--- Material supplied ---

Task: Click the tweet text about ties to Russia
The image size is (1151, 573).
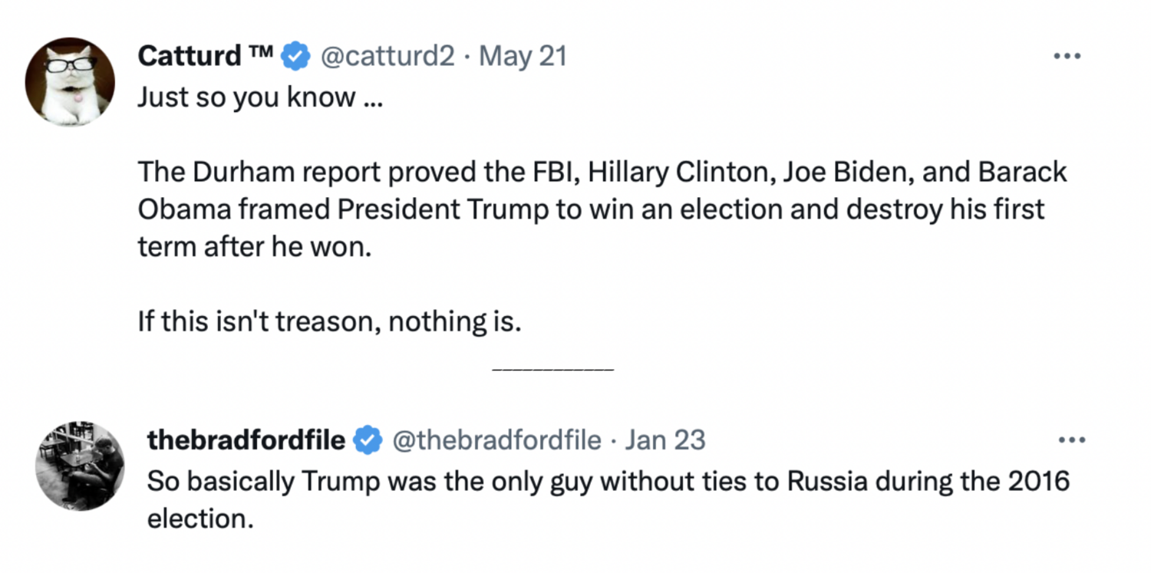Action: click(x=606, y=482)
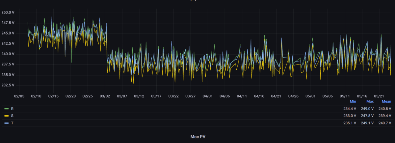Click the green R series color swatch
The height and width of the screenshot is (143, 395).
click(6, 108)
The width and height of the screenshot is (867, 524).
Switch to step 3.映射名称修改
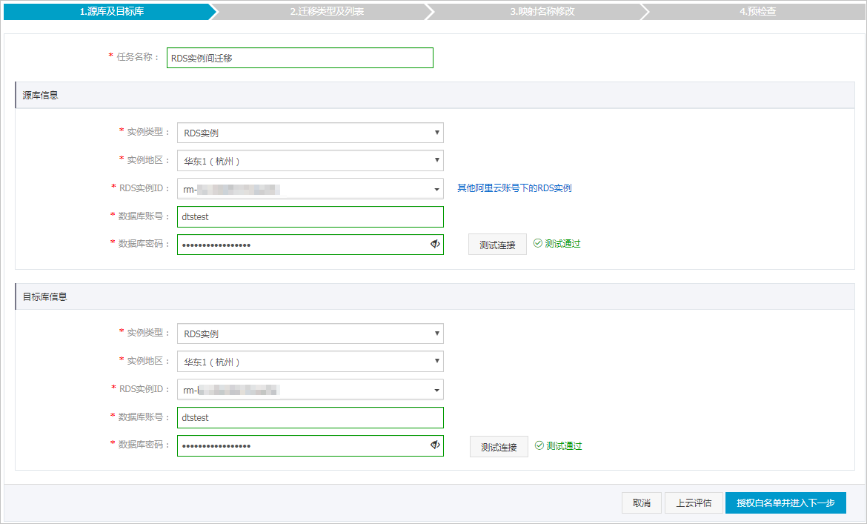pos(542,12)
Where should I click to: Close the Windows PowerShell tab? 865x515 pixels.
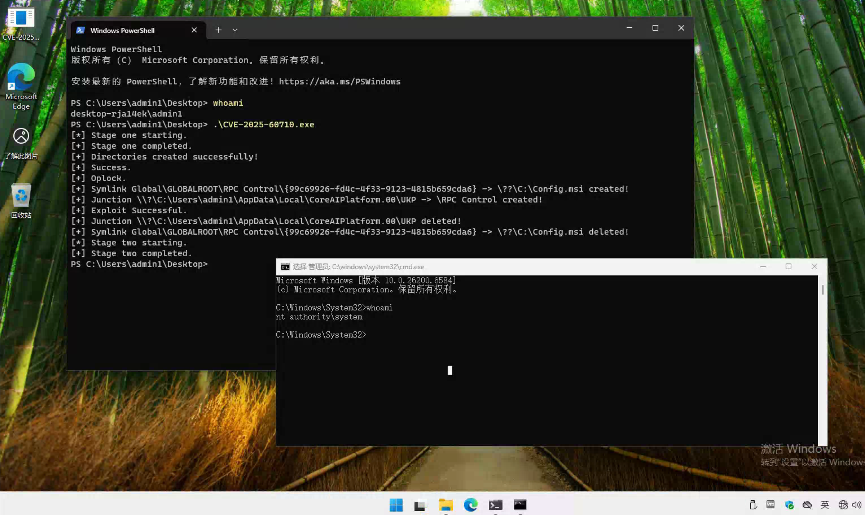[194, 30]
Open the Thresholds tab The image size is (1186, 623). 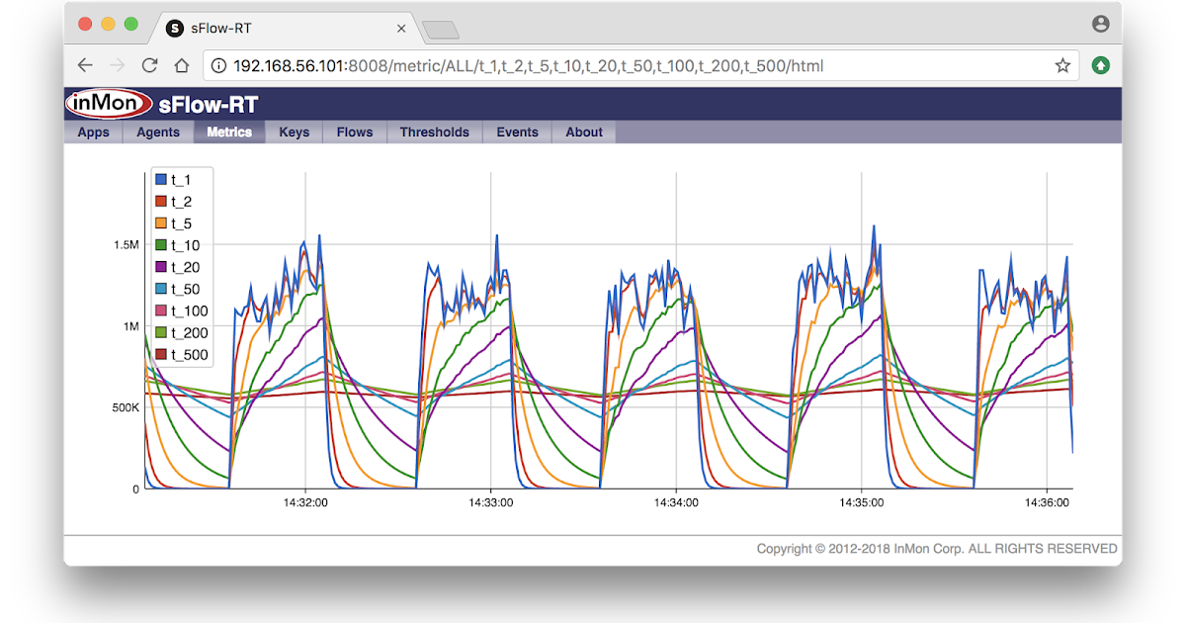point(434,132)
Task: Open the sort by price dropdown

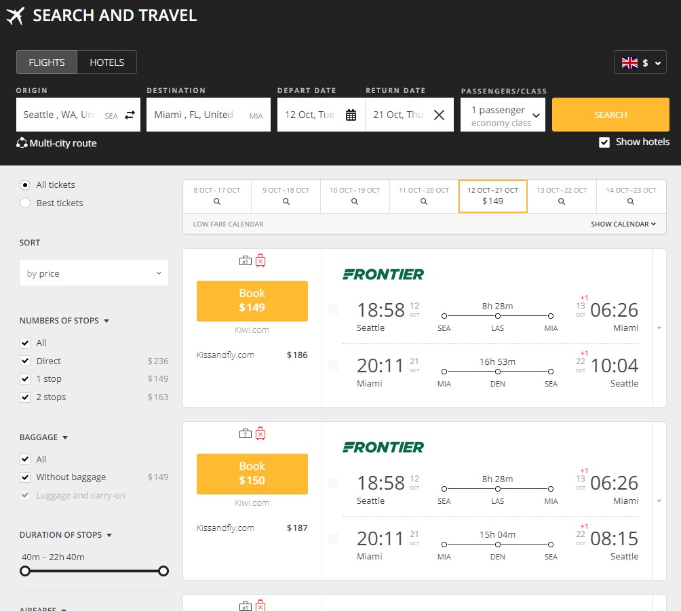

---

Pick out every line of the records above that contains the string "screenshot", and copy each such line in full.

▶ _Exercise response_:
The height and width of the screenshot is (143, 395).
The width and height of the screenshot is (867, 524).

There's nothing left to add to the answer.